UK Green Light

The issue of maritime security, and more particularly the use of armed security teams onboard vessels has been debated at length lately, and according to reports the UK governmen is set to give legal backing to the use of armed guards on UK-flag ships.

According to Lloyd’s List draft legislation is being drawn up, which means we are close to formal acceptance of the use of private security personnel on UK ships sailing through waters where pirates are active.

The use of armed protection has been going on for a while now, but the use of armed teams has increased as the numbers of pirate attacks have risen and the effectiveness of the global navy taskforce seems to have lessened. With pirates ranging over such as vast sea space, there is indeed a feeling of each ship for itself.

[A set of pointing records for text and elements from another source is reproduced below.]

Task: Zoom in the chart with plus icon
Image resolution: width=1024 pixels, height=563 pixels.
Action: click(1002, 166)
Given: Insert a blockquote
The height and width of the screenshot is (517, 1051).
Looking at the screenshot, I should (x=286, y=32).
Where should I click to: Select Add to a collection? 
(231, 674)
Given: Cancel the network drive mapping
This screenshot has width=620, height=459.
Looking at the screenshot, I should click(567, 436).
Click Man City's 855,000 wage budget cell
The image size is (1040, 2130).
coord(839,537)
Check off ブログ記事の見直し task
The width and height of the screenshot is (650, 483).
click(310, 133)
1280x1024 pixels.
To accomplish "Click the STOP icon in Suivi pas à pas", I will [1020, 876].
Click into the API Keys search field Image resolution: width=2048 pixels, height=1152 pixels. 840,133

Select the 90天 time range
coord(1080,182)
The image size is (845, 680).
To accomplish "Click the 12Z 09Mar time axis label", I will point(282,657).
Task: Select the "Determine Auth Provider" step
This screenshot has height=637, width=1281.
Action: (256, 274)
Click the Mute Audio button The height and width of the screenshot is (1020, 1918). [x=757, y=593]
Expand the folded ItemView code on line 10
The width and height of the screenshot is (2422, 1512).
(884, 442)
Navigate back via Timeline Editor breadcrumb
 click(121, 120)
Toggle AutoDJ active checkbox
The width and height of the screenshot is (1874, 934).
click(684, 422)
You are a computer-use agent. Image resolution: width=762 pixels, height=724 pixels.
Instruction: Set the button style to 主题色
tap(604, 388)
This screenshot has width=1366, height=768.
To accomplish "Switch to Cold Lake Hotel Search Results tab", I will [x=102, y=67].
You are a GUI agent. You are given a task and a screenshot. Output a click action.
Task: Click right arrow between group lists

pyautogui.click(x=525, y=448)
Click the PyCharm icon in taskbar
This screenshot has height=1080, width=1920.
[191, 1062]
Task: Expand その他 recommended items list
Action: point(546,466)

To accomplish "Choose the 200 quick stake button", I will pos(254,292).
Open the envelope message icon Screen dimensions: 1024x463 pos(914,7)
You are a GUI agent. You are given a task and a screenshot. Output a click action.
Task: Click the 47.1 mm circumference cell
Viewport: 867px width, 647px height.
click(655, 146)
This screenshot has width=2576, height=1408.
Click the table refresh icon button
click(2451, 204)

Armed guards are a natural consequence of this.

These proposed changes to the law which will ensure shipowners whose vessels have firearms on board are not at risk of prosecution are a positive step, it will help owners who simply want to protect their crews and vessels. It should also make it easier to control the standards of the armed guards used and the companies which provide them.

There is still much to be settled, and the full legal ramifications of armed guards killing people, whether pirates or innocent fishermen still need to be tested. The UK Shipping Minister Mike Penning likened it to, “opening a Pandora’s box”. In truth the box has been open for some time, and it makes sense to actively police its contents.

The consequences of the Firearms Act will need to be amended, as a result, the jurisdiction of coroners’ courts will possibly extended and private security firms properly regulated.